On Wed, Jul 13, 2005 at 06:11:32PM +1000, Damian Conway wrote:
: TSa (Thomas Sandlaß) wrote:
:
: >> Unique least-inherited most-specialized match, or default
: >
: >
: >Do I read this correctly as dispatching partly in the class hierarchy
: >and partly in the type hierarchy?
:
: Err. The class hierarchy *is* the type hierarchy in Perl 6.
Implicit is that role distance is N + the distance to the nearest
class that incorporates that role for small values of N.
If class Dog does role Bark and also does role Wag, then passing a
Dog to
multi (Bark $x)
multi (Wag $x)
should result in ambiguity. The interesting question is whether N should
be 0 or 1 (or possibly epsilon). If we have
multi (Bark $x)
multi (Dog $x)
arguably Dog is more specialized than Bark, which says N maybe
shouldn't be 0. Whether it should be epsilon or 1 depends on how
you think of role composition, and whether you think of roles more
like immediate parent classes or generic paste-ins. You can think
of them as immediate parent classes, but in that case they're actually
closer than a real parent class that would have distance 1, since
role methods override parent class methods. That argues for N < 1.

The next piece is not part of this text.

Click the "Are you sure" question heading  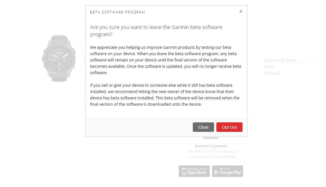(156, 31)
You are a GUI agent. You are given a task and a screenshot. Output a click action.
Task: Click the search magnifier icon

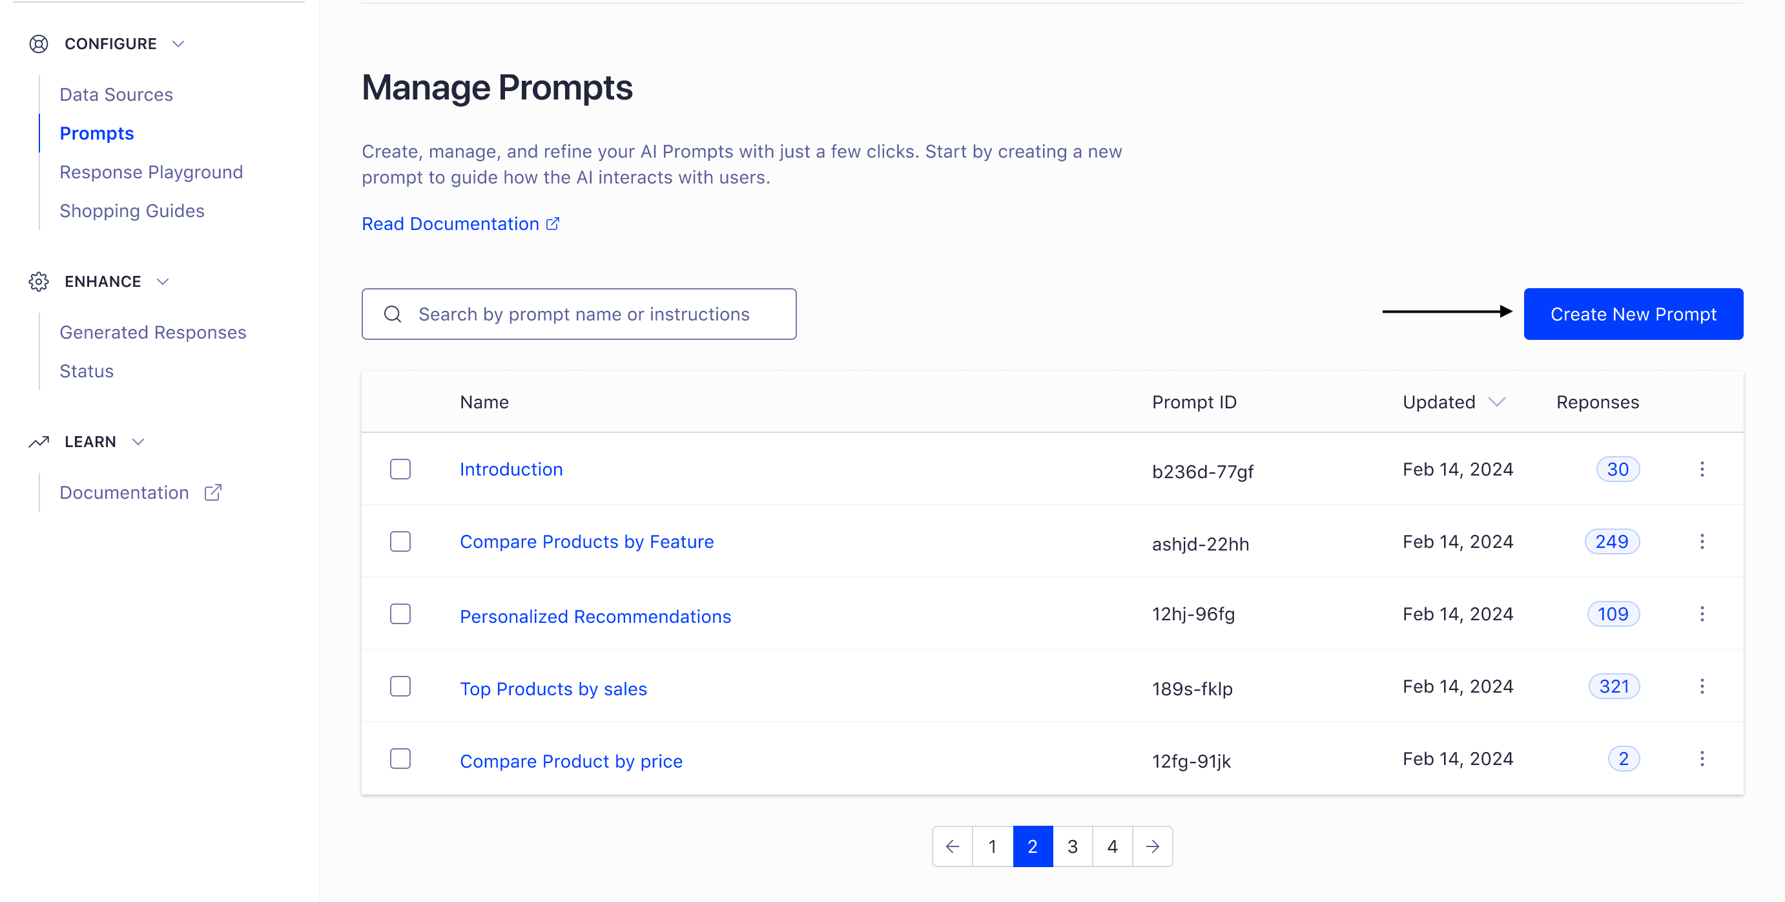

The problem with N == epsilon is in visualizing how Dog is more constrained
than Bark. It is constrained, but its constraint is that a class is
required to be about a real object (or a fake real object in the case
of the Class object), whereas a role is not so constrained. This is
inside out from the view that "a role is a class that isn't allowed
to create an object", but while that's stated as a constraint, it's
a constraint in the service of more generality rather than more
specificity. So it's more accurate to say something like "a class is
a role that is constrained to deal with concrete objects". It's
sort of a "where exists" constraint.
So I could be happy with either 0 or epsilon. 0 is simpler, and fits
better with the role flattening world view. Epsilon has the additional
problem that it's, er, additive rather than subtractive in this case.
If we say Bark where Wag, it's simultaneously more specialized and
less specialized. I think epsilons should be restricted to explicit
"where" counting, though I'm liberal on the subject of whether those
explicit "where" mentions are in the actual signature or in a subtype
declaration somewhere. I suspect these should be equivalent distance
in where-space:
sub ( $x of Int where { $_ % 1 } )
subtype Odd of Int where { $_ % 1 }
sub { Odd $x }
I suppose a case could be made that a Bark could be considered more
constrained than a Dog, which would solve the addition/subtraction
problem, but it still violates the explicit-where dictum. So I'm still
in favor of 0 distance for role composition.
Note, however, that run-time mixins can increase distance by one if
they have to create an anonymous class. Additional mixins may or
may not increase the distance depending on whether the mixin mechanism
creates additional anonymous classes or just adds more roles to
the existing anonymous class. The former approach is probably cleaner,
and we don't really need the latter mechanism to compose multiple
mixins into an anonymous class simultaneously, assuming we can stack
$mammal does Bark does Wag;
and get some kind of list-associative simultaneous precedence. Or maybe
that should be spelled
$mammal does Bark&Wag;
Larry